Wednesday, December 29, 2021

Gloomy Sunday / Holiday

To close out the year, we offer Pál Kalmár with the original 1935 recording of the notorious Szomorú vasárnap (Gloomy Sunday), with music by Rezső Seress and lyrics by László Jávor:


The narrative of Ilona Péterné Koncz's video tells a fanciful, fast and loose version of the song's story* which is already quite a doozy (Here is another version of it; yet another is here):

Having dropped out of school as a young man, Rezső Seress one day came across a traveling circus. He applied to Mr. Bruno, the circus director, saying that he wanted to be an artist.  He broke into the public consciousness with the song "Another Night" composed in 1925. It sold sixteen thousand copies.

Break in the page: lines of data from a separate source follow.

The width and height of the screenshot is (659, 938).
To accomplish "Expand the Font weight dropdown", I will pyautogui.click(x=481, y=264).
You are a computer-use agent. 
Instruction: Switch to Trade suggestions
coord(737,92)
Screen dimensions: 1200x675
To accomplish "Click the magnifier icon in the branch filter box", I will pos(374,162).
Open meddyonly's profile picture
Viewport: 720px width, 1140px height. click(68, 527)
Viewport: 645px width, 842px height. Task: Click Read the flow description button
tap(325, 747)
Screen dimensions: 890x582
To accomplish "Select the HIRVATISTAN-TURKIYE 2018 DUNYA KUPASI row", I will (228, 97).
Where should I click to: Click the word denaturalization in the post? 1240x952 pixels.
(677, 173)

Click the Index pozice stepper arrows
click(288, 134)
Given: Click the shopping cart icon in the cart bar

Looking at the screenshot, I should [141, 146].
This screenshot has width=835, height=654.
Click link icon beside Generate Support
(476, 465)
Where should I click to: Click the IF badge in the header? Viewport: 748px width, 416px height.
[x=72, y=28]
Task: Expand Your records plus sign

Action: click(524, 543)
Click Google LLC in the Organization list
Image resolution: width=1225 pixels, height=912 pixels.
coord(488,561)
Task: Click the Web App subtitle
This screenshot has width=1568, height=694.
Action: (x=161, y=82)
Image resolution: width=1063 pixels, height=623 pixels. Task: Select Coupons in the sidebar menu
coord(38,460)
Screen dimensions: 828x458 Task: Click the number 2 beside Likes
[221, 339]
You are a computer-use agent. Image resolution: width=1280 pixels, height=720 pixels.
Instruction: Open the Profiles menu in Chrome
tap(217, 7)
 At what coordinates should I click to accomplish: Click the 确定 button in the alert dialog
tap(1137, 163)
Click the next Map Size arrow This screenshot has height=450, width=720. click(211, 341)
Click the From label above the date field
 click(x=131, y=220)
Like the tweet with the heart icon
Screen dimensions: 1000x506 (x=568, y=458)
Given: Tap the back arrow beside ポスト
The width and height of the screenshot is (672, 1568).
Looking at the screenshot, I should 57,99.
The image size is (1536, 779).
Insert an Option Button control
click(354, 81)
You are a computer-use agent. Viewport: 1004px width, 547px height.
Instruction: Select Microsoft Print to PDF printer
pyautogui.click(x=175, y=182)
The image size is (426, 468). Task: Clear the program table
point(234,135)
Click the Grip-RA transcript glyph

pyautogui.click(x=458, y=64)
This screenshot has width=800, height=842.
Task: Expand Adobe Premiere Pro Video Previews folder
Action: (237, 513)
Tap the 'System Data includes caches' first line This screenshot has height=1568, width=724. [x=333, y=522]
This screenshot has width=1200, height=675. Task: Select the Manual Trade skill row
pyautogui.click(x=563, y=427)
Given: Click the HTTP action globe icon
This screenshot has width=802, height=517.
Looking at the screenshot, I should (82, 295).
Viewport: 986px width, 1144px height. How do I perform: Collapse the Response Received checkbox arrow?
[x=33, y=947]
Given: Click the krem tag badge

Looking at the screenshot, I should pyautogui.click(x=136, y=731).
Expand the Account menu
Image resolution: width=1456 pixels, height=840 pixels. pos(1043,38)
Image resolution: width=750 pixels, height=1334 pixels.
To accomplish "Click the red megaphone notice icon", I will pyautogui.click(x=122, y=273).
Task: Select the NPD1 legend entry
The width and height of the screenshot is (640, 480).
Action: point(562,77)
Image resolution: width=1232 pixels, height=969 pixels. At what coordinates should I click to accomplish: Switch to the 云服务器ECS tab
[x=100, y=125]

In 1935, László Jávor, a reporter for the evening journal "8 O'Clock", approached him with a poem he had written entitled "Sad Sunday", and asked if he would put it to music. Seress took the job but had a very hard time getting it done even though the poet continually pestered him. He finally debuted the song one night at the Forum Café, having paid a student from the Academy of Music 5 Pengő [roughly $16.25 in today's dollars] to transcribe musically what he whistled to him since Seress didn't know how to score music but composed his songs just by whistling them.  Jávor published the sheet music to no response from the public.  Seress was bitter about the failure and would have forgotten about Sad Sunday but for the appearance of newspaper accounts of a maid  who had committed suicide and left the lyrics of Sad Sunday to be found as her suicide note.  A week later, a ministerial apprentice shot himself in the backseat of a taxi and next to his farewell letter lay the sheet music of Sad Sunday!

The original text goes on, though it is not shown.